# [WHAT NEEDS TO BE DONE]
Among these records, tally each line with the word "computer"; the answer is that number alone.

===============

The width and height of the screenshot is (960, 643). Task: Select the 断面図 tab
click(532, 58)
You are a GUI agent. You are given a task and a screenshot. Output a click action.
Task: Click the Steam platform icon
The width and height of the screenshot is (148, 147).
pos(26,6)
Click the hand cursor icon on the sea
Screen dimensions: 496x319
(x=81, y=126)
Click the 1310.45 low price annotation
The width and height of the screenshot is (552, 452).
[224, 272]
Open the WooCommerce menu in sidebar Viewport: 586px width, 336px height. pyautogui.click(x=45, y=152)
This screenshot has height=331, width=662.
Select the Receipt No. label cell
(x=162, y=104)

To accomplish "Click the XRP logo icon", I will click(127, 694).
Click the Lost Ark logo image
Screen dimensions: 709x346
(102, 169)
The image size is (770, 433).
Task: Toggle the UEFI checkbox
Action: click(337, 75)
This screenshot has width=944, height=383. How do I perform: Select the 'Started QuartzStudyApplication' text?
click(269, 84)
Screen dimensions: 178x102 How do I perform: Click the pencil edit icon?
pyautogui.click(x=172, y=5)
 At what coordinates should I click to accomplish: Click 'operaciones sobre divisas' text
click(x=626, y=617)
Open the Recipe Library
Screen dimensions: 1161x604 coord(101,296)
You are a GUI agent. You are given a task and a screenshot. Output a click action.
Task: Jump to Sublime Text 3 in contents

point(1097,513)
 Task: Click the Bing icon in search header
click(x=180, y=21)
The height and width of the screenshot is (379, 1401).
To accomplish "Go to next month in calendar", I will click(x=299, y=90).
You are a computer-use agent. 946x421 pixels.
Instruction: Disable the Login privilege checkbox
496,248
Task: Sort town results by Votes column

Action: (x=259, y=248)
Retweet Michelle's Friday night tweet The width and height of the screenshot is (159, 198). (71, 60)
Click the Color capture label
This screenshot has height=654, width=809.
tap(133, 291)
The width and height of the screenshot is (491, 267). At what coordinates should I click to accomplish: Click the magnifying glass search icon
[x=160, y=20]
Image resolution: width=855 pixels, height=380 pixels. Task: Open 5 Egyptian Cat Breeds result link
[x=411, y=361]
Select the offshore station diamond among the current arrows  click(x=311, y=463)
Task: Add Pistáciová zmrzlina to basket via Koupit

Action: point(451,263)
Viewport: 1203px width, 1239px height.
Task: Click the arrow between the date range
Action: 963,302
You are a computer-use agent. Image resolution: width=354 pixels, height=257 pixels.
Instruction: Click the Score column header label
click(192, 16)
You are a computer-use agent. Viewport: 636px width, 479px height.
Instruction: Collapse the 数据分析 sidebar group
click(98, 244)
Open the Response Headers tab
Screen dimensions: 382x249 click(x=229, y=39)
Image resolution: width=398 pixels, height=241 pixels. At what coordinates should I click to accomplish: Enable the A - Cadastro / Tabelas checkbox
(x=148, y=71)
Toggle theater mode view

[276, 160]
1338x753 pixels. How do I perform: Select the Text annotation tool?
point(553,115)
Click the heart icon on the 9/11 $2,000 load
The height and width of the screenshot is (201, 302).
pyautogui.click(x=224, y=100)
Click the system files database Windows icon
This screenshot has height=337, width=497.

===============

# [COMPLETED TASK]
3